### Your objective
Reproduce precisely the lines between the start of the data below and the line with "Click the 能源名称", both included.

Collected data entries
•••
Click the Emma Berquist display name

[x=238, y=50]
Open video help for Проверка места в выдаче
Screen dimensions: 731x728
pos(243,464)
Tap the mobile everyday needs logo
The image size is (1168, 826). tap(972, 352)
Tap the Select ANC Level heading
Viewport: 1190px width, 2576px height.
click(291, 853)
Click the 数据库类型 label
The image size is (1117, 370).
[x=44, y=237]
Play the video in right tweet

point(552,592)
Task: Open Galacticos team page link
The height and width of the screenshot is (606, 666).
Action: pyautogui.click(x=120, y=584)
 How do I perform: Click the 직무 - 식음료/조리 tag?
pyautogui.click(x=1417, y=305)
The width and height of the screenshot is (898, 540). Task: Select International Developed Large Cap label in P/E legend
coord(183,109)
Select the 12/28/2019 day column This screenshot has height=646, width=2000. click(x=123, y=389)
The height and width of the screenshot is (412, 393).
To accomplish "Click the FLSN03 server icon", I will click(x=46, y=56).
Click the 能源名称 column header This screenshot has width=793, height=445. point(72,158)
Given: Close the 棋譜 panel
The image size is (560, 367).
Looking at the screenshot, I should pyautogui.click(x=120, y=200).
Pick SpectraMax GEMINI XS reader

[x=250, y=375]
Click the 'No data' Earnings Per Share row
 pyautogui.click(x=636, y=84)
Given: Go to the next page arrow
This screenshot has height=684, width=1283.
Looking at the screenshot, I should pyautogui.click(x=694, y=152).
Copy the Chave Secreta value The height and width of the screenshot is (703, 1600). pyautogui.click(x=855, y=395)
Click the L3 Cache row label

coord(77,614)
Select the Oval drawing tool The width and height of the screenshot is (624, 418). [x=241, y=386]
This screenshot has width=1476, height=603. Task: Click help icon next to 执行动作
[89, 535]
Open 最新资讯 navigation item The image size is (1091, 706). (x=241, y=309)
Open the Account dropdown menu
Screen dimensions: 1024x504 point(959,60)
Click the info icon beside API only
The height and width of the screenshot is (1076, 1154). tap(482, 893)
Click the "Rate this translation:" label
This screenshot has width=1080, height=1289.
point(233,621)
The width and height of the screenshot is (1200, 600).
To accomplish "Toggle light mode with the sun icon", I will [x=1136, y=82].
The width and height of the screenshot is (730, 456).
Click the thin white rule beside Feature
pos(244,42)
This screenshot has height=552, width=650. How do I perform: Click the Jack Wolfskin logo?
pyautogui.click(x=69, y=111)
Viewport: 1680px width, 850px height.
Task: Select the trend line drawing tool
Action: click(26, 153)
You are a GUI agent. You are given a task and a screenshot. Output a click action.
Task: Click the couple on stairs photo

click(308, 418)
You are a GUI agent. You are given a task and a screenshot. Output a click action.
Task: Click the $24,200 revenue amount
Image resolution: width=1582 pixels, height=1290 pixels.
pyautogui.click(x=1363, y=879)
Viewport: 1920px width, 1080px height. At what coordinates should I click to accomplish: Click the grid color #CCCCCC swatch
•••
### Task response
Click the Emma Berquist display name

[x=238, y=50]
Open video help for Проверка места в выдаче
Screen dimensions: 731x728
pos(243,464)
Tap the mobile everyday needs logo
The image size is (1168, 826). tap(972, 352)
Tap the Select ANC Level heading
Viewport: 1190px width, 2576px height.
click(291, 853)
Click the 数据库类型 label
The image size is (1117, 370).
[x=44, y=237]
Play the video in right tweet

point(552,592)
Task: Open Galacticos team page link
The height and width of the screenshot is (606, 666).
Action: pyautogui.click(x=120, y=584)
 How do I perform: Click the 직무 - 식음료/조리 tag?
pyautogui.click(x=1417, y=305)
The width and height of the screenshot is (898, 540). Task: Select International Developed Large Cap label in P/E legend
coord(183,109)
Select the 12/28/2019 day column This screenshot has height=646, width=2000. click(x=123, y=389)
The height and width of the screenshot is (412, 393).
To accomplish "Click the FLSN03 server icon", I will click(x=46, y=56).
Click the 能源名称 column header This screenshot has width=793, height=445. point(72,158)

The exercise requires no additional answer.